— BEGIN Supplied records —

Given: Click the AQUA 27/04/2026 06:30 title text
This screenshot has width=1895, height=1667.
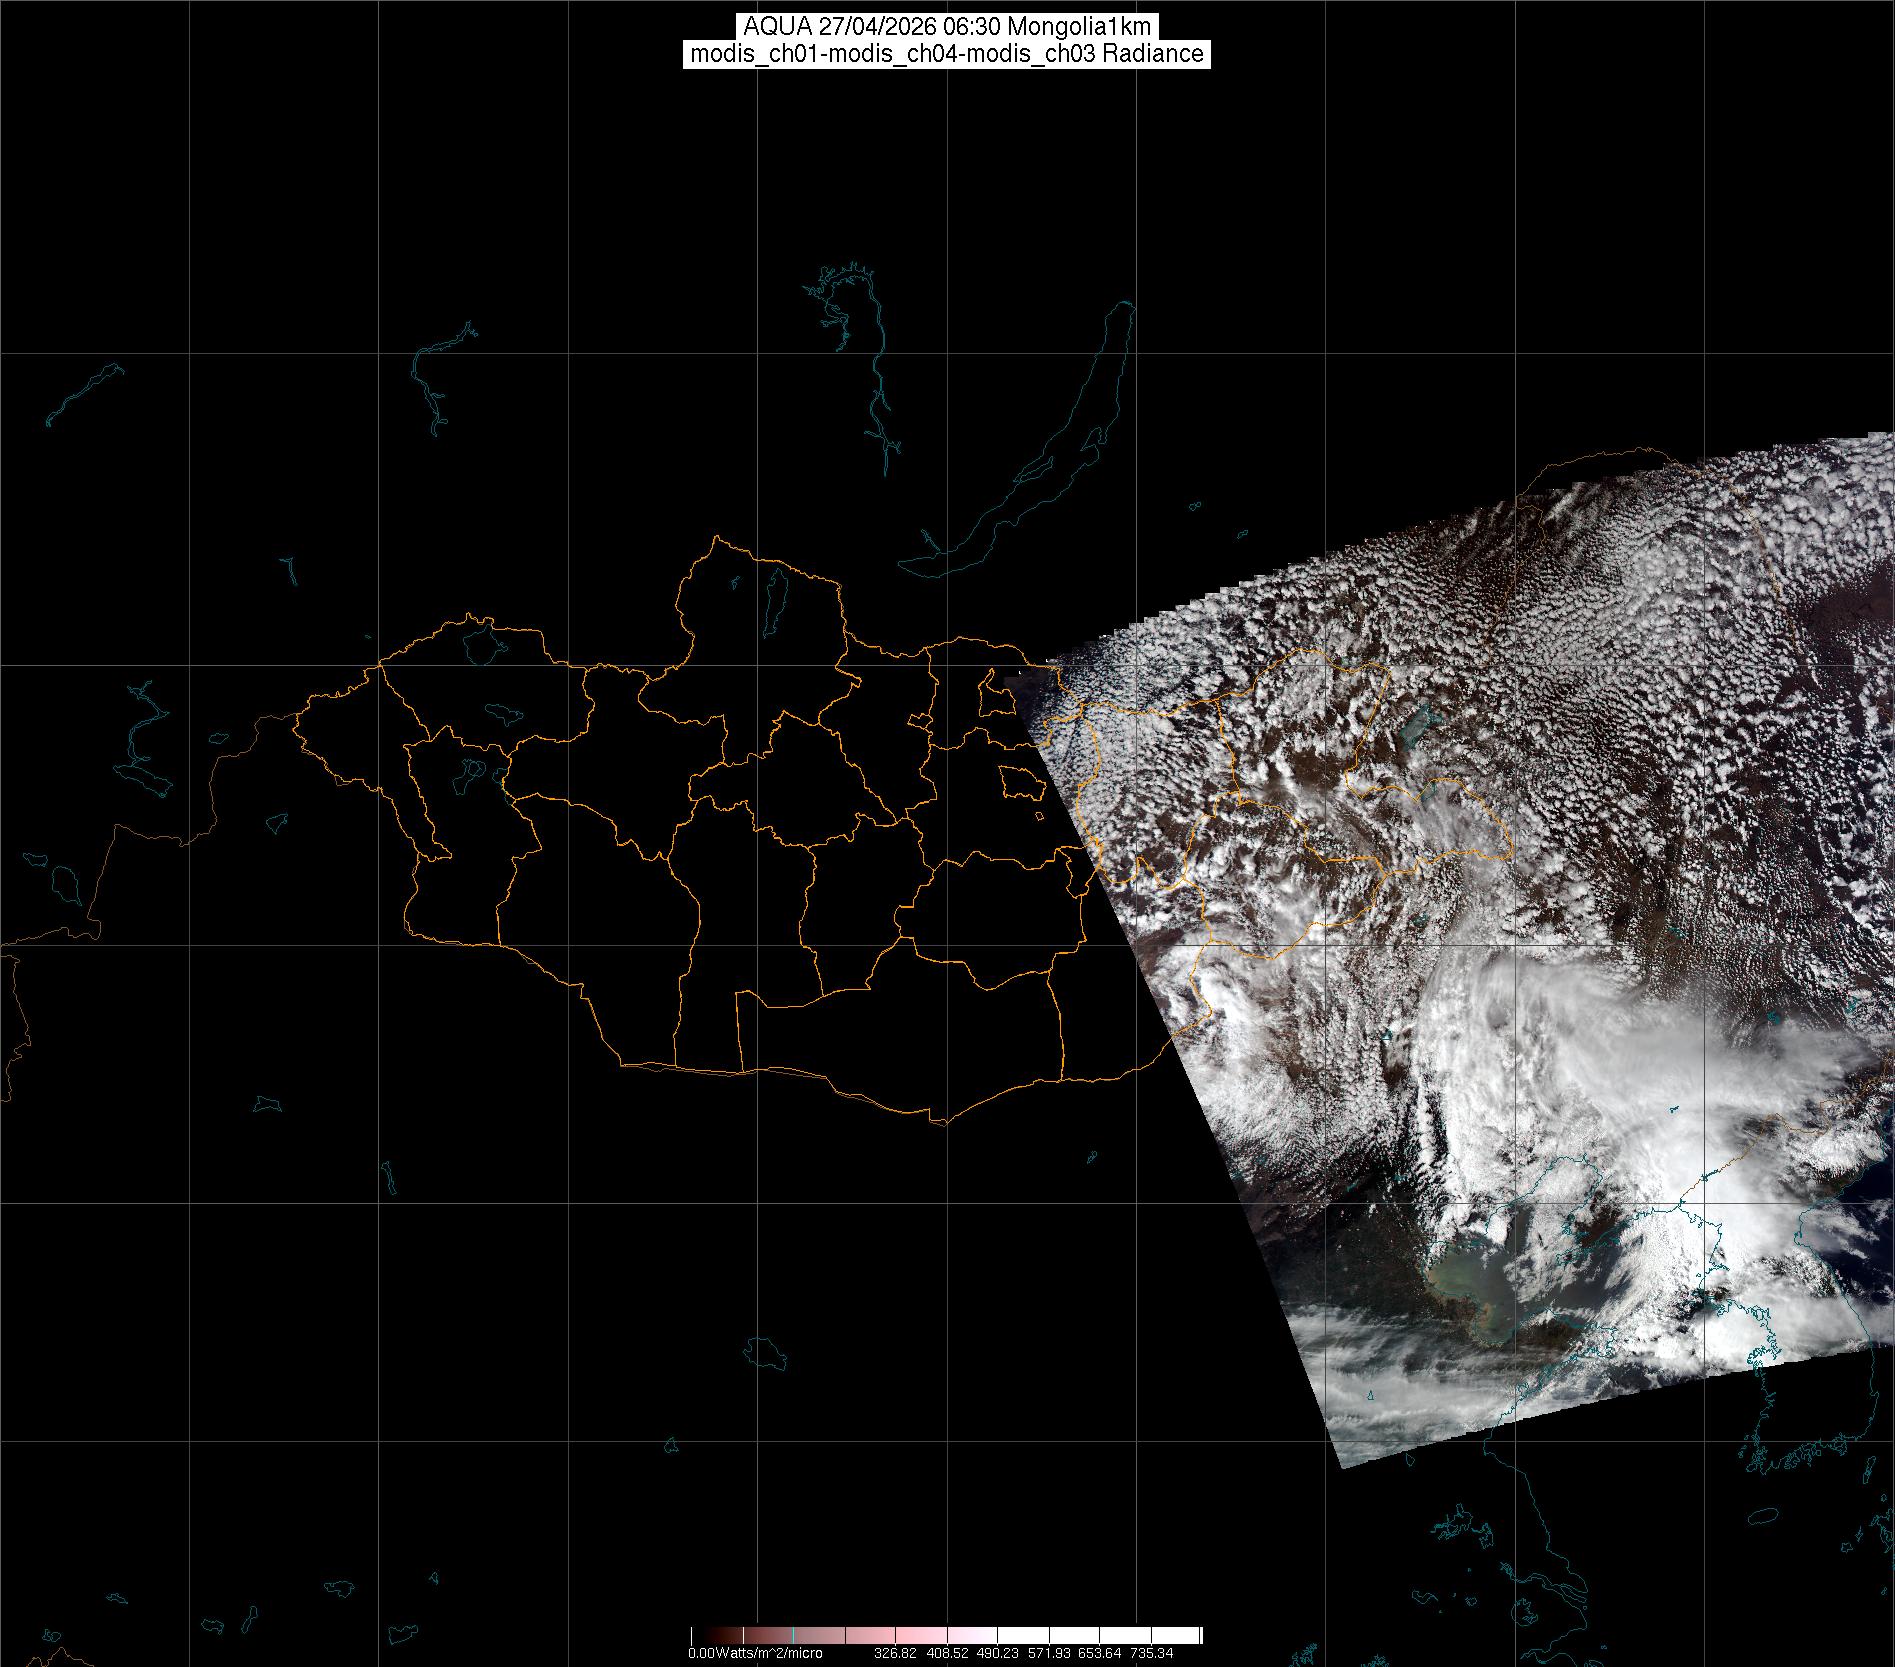Looking at the screenshot, I should [946, 26].
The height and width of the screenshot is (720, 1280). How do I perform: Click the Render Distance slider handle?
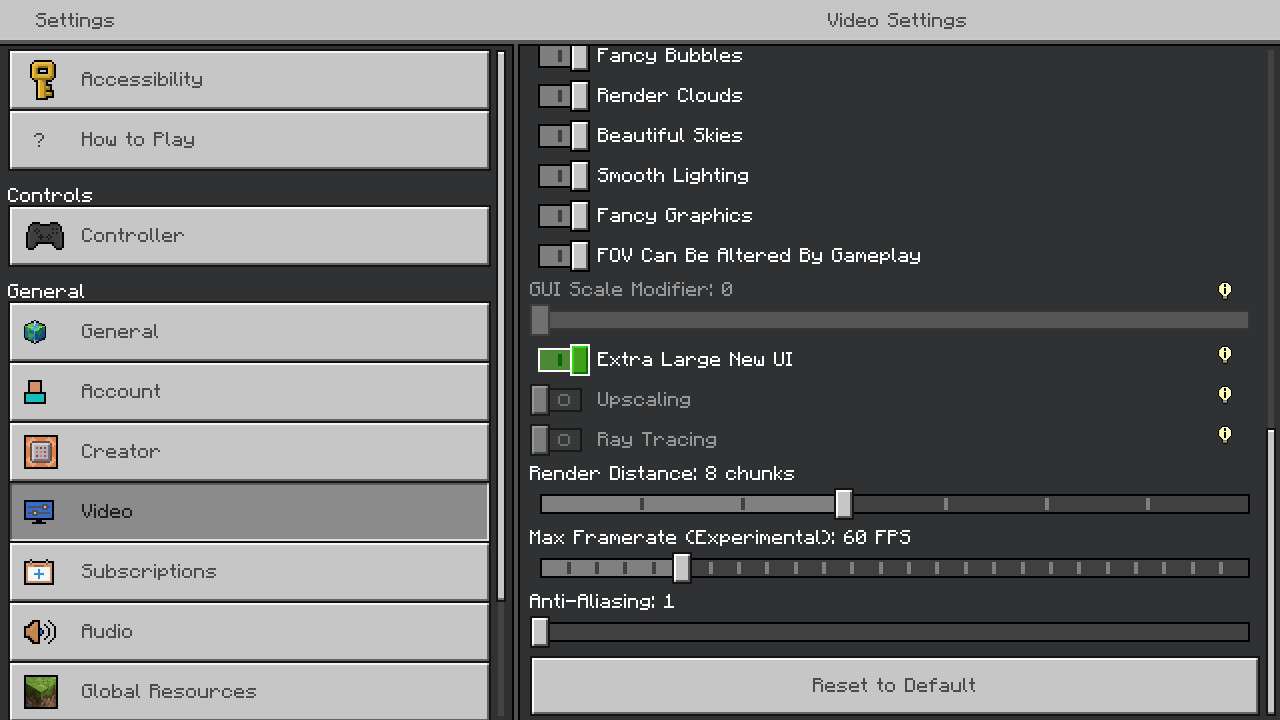844,504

— END Supplied records —

### Instruction
Reproduce the lines in the rows above word for word, without the pictures.

### Expected answer
Given: Click the AQUA 27/04/2026 06:30 title text
This screenshot has width=1895, height=1667.
Looking at the screenshot, I should [946, 26].
The height and width of the screenshot is (720, 1280). How do I perform: Click the Render Distance slider handle?
844,504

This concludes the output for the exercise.